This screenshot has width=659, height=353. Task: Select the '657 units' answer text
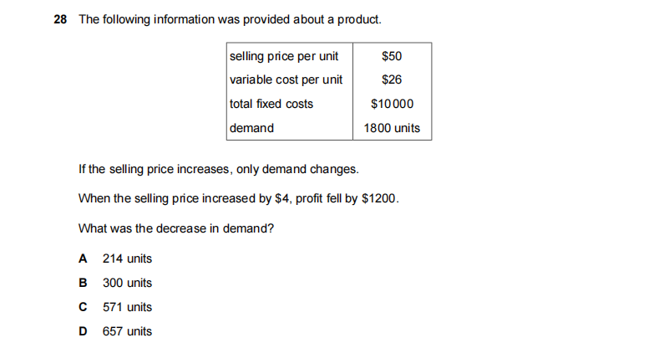pos(127,331)
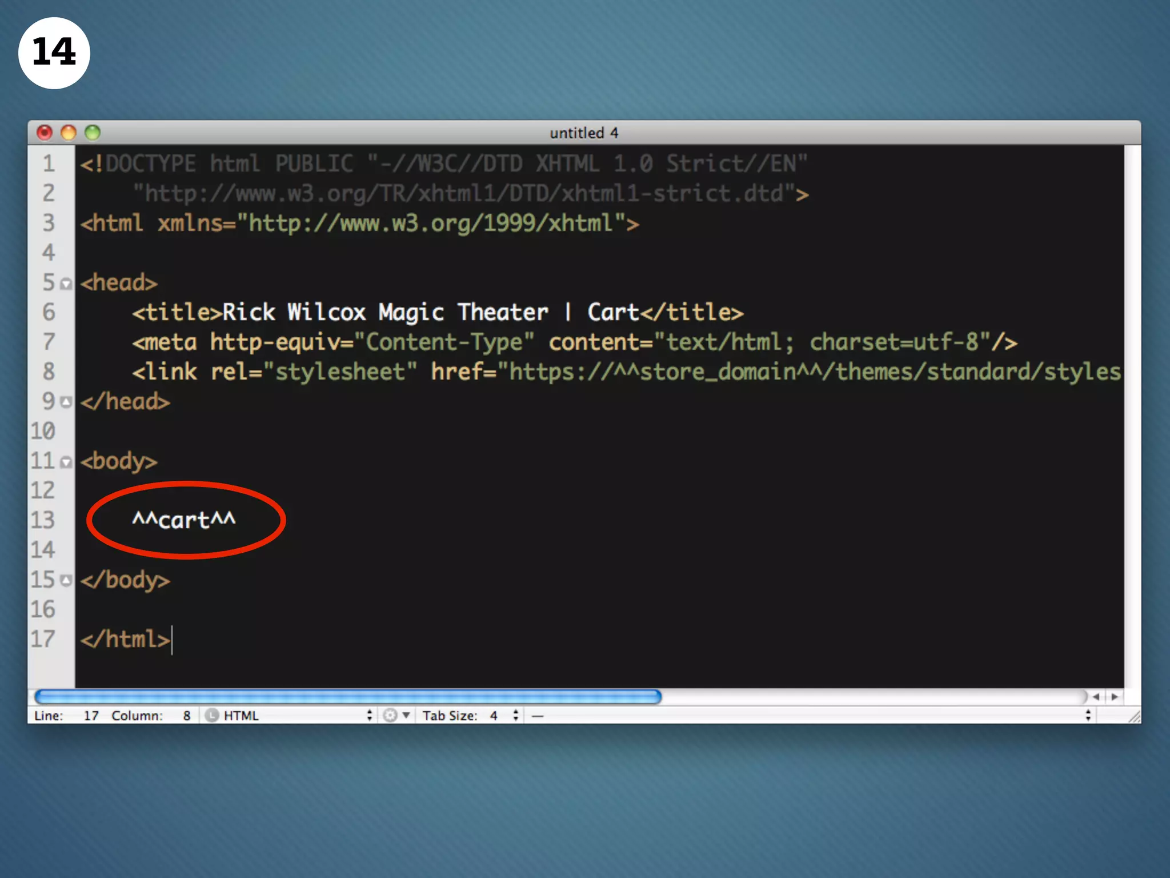This screenshot has width=1170, height=878.
Task: Click the yellow minimize window button
Action: click(69, 133)
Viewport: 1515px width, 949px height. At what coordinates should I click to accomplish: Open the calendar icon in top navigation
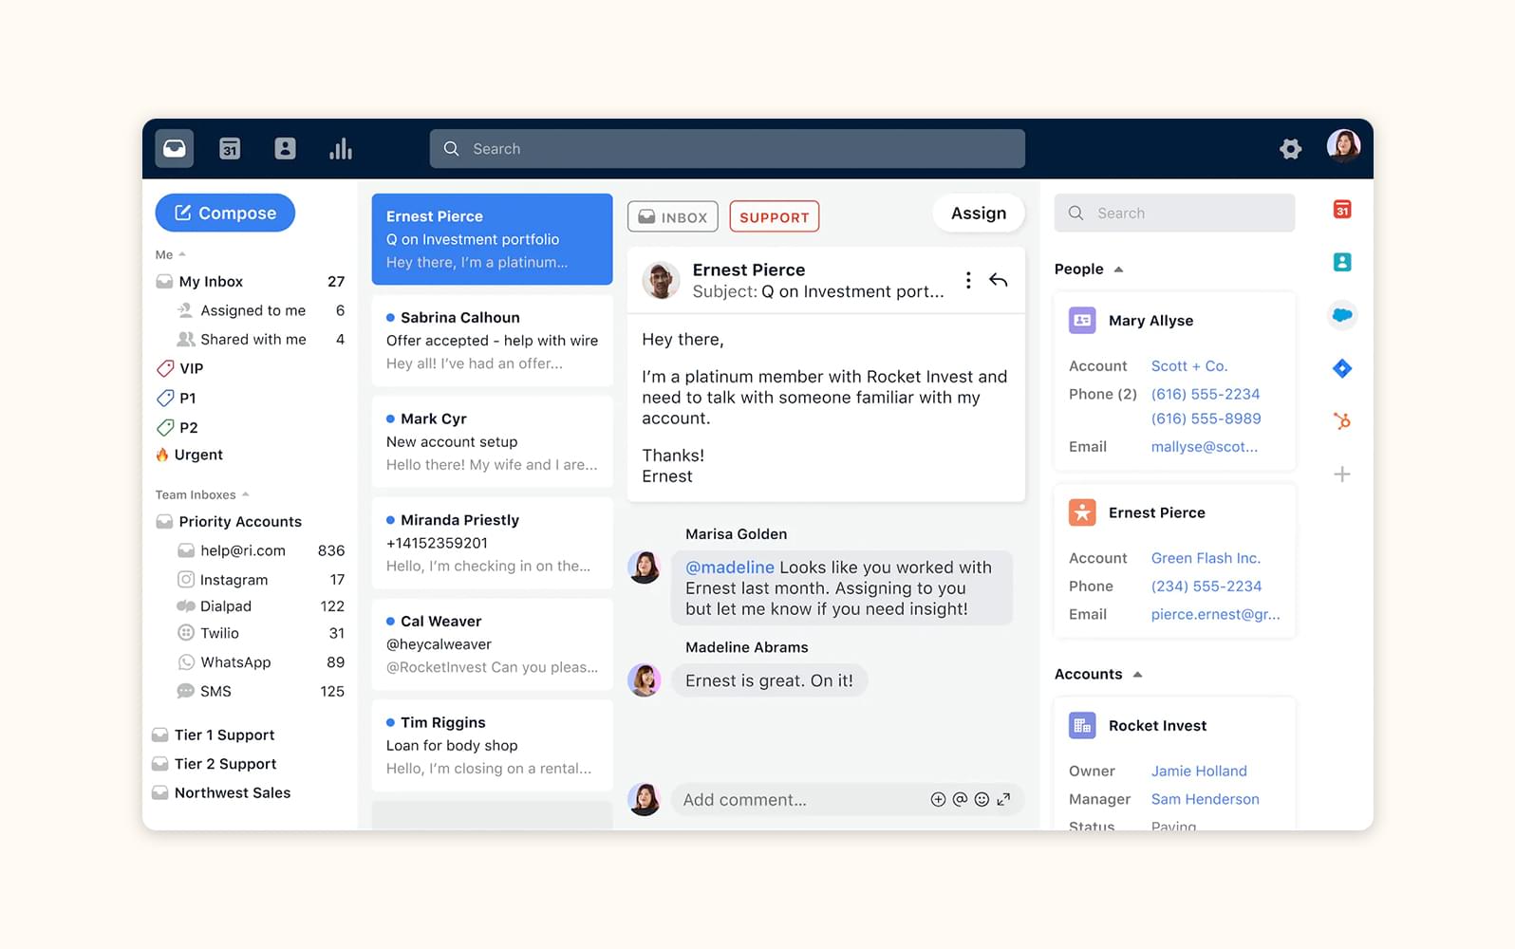tap(230, 149)
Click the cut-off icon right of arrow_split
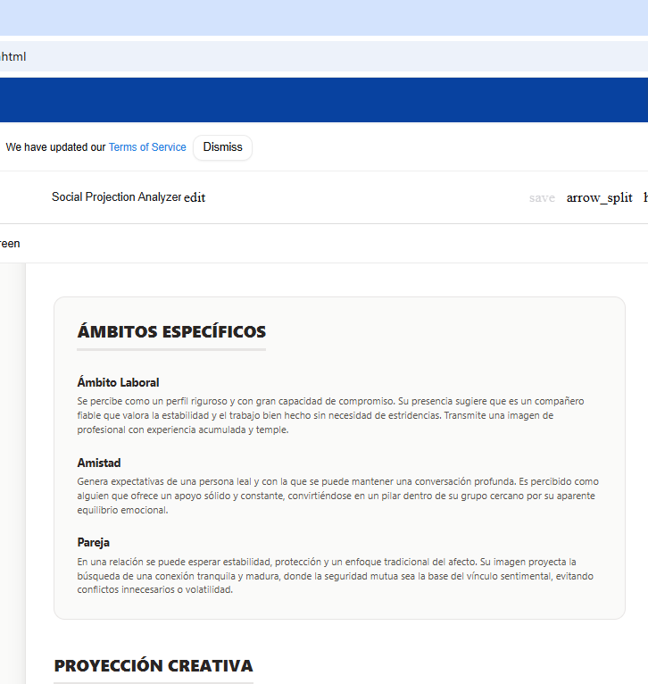Image resolution: width=648 pixels, height=684 pixels. [x=644, y=197]
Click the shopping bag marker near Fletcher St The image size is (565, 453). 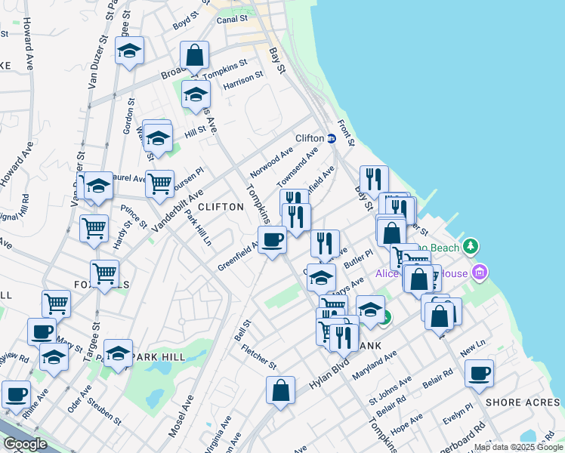tap(280, 391)
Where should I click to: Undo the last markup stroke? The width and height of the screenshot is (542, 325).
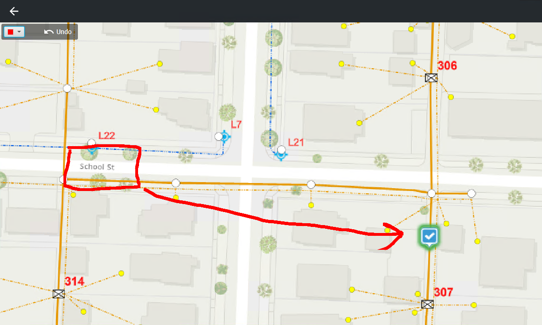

◆ EXERCISE INSTRUCTIONS ◆
Reproduce the listing lines verbatim, starting at the line containing "Viewport: 1515px width, 949px" and ending at the line containing "Image resolution: width=648", both included. Omit the pictures from the answer.

◆ EXERCISE RESULT ◆
Viewport: 1515px width, 949px height. At what coordinates should I click to accomplish: Open the calendar icon in top navigation
tap(230, 149)
Click the cut-off icon right of arrow_split
Image resolution: width=648 pixels, height=684 pixels. [x=644, y=197]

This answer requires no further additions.